> [TASK REQUIREMENTS]
Filter the entries for the word "page". Copy each line that has it.
----
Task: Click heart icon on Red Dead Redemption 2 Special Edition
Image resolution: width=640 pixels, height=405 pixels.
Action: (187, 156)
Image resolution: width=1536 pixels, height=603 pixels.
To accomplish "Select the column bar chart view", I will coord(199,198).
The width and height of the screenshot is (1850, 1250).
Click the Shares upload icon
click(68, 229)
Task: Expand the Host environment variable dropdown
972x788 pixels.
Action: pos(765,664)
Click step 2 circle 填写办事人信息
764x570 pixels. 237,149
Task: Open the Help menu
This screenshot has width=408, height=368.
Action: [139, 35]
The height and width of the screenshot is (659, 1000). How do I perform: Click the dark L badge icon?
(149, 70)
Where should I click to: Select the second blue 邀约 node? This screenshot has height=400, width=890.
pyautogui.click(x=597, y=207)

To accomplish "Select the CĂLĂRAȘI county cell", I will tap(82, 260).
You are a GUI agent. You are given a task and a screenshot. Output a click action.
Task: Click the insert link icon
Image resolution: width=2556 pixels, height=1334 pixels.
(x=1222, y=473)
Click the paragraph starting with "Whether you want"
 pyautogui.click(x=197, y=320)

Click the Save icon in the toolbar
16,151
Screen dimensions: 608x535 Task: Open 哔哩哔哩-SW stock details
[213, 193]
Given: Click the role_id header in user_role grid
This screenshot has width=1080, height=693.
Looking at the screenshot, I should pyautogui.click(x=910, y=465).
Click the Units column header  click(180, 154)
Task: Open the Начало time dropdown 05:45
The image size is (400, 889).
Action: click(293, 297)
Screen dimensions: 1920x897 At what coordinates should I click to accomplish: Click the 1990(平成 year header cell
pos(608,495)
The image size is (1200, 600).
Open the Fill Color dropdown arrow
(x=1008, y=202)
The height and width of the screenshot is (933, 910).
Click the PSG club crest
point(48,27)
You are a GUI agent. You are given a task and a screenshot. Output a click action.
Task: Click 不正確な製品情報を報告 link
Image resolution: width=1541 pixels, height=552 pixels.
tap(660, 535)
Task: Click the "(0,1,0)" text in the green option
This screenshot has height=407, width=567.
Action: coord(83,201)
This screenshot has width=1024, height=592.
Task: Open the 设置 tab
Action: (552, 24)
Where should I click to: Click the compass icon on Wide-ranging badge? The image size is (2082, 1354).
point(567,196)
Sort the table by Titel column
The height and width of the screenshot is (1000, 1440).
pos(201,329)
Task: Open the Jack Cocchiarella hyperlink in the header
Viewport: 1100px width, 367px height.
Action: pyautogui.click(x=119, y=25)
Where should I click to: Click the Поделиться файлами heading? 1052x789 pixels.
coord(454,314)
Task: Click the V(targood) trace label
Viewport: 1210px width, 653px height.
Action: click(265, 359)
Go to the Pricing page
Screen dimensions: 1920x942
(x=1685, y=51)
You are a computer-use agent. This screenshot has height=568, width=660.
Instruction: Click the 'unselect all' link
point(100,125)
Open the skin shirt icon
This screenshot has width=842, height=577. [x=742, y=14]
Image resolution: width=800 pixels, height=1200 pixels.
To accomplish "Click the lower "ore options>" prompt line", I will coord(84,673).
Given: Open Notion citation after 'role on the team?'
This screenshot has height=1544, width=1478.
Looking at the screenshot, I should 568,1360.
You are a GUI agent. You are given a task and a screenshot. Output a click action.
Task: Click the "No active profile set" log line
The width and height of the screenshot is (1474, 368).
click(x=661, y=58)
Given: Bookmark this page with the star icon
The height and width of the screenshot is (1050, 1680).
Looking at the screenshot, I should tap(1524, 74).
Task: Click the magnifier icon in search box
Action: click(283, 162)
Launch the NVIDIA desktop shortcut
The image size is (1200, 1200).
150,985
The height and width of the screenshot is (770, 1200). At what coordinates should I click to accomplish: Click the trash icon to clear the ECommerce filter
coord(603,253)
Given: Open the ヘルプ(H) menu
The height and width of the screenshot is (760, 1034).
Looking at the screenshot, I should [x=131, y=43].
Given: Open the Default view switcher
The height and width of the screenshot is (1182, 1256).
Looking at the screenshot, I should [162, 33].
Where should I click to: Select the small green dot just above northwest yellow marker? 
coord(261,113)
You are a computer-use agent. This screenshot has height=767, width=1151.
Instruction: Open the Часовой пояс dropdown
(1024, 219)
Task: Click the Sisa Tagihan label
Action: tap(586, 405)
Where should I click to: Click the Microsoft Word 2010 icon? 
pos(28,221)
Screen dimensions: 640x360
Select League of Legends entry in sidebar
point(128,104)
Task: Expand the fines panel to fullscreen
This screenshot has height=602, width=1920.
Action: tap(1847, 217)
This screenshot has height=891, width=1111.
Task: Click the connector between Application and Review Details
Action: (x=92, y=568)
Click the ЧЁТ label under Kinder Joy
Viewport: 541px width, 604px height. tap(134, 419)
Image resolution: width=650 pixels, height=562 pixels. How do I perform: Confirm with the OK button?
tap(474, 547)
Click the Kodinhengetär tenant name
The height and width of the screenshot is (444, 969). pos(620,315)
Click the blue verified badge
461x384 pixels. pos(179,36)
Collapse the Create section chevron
----
> [EXPECTED OUTPUT]
Go to the Pricing page
Given: Bookmark this page with the star icon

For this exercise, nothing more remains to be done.